Approximating Counterfactual Bounds while Fusing Observational, Biased and Randomised Data Sources
This work addresses the challenge of fusing heterogeneous data sources for counterfactual inference in causal modeling, which is incremental as it extends existing methods to handle multiple biased datasets.
The paper tackles the problem of integrating multiple, possibly biased observational and interventional datasets to compute counterfactual bounds in structural causal models, showing that the likelihood has no local maxima and using a causal expectation-maximization scheme to approximate these bounds effectively, as demonstrated in numerical experiments and a palliative care case study.

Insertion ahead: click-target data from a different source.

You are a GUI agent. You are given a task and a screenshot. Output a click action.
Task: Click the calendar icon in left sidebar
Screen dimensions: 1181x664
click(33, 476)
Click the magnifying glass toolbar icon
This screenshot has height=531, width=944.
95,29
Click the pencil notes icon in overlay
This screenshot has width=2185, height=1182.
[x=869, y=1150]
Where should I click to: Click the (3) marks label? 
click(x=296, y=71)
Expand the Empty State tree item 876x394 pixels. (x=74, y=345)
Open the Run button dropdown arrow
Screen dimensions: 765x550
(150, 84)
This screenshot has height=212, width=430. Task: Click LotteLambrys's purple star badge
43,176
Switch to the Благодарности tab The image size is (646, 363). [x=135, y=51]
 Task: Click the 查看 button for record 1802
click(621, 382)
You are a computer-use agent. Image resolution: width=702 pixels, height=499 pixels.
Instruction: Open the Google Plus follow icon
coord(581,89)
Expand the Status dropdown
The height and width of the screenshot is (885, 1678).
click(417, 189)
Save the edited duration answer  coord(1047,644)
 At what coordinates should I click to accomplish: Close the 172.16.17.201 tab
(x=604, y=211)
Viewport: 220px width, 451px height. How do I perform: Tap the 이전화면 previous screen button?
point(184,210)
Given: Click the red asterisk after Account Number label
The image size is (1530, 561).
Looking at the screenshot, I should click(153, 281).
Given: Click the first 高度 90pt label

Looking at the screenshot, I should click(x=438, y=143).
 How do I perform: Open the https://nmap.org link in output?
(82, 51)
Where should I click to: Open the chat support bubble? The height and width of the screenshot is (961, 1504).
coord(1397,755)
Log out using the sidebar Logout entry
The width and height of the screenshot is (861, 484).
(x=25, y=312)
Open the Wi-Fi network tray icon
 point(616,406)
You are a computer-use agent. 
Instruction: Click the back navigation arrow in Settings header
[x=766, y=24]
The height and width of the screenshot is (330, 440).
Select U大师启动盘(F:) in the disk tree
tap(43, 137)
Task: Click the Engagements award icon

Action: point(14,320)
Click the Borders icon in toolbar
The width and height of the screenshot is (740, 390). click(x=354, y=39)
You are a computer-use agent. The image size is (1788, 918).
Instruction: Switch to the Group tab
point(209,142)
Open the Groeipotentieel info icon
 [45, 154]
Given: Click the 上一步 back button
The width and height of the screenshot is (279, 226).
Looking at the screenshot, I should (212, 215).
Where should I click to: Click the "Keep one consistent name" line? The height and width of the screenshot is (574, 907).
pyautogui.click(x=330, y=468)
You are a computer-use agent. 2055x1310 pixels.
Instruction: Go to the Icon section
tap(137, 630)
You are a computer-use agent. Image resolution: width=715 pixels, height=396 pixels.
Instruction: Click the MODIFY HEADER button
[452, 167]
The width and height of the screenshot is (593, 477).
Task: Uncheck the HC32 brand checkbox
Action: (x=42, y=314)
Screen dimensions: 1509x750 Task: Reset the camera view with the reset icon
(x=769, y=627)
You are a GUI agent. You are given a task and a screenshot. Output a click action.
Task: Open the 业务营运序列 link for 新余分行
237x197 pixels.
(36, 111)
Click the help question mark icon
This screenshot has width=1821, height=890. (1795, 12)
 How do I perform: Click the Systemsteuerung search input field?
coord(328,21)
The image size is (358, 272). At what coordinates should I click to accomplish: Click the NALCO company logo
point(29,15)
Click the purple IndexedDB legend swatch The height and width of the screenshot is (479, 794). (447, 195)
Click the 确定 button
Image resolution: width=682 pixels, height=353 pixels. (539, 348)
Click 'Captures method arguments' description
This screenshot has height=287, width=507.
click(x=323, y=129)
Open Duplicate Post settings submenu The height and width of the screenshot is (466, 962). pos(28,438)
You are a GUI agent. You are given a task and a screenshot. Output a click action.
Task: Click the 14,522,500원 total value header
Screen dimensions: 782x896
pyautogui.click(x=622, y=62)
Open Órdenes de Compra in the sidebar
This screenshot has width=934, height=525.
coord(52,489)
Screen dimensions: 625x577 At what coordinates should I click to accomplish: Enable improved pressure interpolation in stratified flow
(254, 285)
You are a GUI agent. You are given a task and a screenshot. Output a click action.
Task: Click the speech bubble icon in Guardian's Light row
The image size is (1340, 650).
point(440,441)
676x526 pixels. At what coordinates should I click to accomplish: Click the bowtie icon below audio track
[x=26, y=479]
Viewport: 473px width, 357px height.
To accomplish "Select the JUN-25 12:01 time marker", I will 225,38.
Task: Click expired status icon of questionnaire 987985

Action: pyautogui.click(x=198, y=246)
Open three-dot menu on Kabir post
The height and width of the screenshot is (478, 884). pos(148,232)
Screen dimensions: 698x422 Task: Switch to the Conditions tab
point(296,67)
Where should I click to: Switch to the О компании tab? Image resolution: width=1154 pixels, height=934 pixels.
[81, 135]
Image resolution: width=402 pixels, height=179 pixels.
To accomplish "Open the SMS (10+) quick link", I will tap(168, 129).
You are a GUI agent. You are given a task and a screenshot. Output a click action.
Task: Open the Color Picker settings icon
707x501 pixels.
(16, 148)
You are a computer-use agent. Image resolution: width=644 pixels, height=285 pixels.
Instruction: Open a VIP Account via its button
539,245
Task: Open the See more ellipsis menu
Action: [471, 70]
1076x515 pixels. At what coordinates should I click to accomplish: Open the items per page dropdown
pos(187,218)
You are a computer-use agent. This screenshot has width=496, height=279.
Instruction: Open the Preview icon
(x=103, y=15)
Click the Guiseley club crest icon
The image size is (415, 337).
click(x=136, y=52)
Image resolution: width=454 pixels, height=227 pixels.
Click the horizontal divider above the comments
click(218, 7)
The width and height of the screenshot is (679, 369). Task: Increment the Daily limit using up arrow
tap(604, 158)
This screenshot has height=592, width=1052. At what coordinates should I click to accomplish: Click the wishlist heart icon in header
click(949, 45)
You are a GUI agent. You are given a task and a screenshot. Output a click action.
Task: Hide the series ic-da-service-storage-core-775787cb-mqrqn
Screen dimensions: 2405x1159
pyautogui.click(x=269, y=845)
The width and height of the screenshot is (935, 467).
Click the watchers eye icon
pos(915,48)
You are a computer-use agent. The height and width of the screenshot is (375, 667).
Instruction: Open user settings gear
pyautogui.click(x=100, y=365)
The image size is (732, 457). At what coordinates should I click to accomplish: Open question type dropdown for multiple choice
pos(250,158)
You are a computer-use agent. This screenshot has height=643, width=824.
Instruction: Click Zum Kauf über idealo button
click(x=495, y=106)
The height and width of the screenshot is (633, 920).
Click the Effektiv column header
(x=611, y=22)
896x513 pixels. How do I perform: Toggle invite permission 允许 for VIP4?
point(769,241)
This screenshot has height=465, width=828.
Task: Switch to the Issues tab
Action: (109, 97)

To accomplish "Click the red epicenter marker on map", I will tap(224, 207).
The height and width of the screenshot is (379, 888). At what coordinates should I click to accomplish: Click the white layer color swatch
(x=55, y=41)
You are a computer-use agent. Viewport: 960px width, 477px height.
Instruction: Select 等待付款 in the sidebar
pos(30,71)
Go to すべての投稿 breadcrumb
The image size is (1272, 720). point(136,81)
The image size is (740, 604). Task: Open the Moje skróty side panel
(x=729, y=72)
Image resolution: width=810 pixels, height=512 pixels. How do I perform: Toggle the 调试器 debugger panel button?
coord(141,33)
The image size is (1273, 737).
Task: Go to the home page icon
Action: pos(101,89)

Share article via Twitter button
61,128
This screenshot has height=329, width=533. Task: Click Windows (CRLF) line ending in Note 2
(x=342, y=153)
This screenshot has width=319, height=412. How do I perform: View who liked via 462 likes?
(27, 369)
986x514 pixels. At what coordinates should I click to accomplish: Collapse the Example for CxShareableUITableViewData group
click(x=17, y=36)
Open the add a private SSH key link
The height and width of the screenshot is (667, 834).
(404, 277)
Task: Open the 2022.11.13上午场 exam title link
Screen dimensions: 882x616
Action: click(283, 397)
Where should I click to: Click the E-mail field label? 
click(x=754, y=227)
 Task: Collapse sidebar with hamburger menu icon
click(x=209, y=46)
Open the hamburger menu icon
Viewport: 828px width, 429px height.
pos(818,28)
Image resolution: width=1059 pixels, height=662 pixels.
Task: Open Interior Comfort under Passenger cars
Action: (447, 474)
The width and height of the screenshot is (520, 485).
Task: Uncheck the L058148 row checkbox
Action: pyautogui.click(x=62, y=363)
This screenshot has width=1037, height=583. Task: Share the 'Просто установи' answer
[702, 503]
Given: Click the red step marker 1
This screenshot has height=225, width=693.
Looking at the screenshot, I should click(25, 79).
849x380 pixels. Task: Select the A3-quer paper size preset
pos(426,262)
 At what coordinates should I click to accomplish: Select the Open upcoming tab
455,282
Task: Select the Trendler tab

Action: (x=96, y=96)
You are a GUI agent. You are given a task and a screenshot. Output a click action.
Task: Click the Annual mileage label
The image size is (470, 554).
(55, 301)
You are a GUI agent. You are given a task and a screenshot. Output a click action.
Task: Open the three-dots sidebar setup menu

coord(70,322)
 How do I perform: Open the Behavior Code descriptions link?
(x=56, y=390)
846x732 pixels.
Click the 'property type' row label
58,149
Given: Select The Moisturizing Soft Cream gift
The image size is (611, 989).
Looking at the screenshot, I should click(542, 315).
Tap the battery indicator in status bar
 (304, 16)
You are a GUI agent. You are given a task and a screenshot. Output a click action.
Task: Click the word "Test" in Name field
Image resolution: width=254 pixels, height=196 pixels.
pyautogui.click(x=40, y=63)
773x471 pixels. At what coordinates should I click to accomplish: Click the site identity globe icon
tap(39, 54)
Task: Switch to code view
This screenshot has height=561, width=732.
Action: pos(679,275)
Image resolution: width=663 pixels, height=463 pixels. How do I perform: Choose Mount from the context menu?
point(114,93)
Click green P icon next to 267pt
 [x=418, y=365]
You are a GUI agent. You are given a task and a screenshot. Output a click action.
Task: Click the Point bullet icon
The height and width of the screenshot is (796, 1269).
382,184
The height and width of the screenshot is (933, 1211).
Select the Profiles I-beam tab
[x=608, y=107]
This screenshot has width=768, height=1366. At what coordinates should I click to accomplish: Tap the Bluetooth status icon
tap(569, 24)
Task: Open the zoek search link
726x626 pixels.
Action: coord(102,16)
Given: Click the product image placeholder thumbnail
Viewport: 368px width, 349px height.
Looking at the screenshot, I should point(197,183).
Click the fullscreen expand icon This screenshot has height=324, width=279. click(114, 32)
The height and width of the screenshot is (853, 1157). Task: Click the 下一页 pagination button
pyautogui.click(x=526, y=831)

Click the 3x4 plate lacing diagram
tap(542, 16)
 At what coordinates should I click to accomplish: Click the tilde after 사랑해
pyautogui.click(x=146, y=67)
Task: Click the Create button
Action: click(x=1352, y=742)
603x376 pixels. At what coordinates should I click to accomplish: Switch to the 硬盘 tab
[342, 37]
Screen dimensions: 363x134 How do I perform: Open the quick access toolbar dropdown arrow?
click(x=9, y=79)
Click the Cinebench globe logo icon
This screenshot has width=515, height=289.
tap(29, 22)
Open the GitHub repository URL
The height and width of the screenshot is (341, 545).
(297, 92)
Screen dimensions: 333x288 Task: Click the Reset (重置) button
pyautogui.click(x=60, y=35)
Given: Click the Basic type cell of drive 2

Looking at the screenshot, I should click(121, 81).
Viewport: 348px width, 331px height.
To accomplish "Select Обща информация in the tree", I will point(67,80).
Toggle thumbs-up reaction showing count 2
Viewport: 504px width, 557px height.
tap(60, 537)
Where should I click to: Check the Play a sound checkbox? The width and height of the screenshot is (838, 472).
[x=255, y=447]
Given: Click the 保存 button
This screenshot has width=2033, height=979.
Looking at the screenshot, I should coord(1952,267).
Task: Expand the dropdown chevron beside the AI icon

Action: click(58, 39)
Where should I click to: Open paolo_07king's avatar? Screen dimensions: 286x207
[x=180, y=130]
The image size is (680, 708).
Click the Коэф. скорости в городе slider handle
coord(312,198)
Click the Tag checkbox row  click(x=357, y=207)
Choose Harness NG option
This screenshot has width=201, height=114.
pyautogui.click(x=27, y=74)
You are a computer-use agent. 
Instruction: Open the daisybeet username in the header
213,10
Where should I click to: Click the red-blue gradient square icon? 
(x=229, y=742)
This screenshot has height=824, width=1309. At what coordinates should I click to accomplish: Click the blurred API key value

We address the problem of integrating data from multiple, possibly biased, observational and interventional studies, to eventually compute counterfactuals in structural causal models. We start from the case of a single observational dataset affected by a selection bias. We show that the likelihood of the available data has no local maxima. This enables us to use the causal expectation-maximisation scheme to approximate the bounds for partially identifiable counterfactual queries, which are the focus of this paper. We then show how the same approach can address the general case of multiple datasets, no matter whether interventional or observational, biased or unbiased, by remapping it into the former one via graphical transformations. Systematic numerical experiments and a case study on palliative care show the effectiveness of our approach, while hinting at the benefits of fusing heterogeneous data sources to get informative outcomes in case of partial identifiability.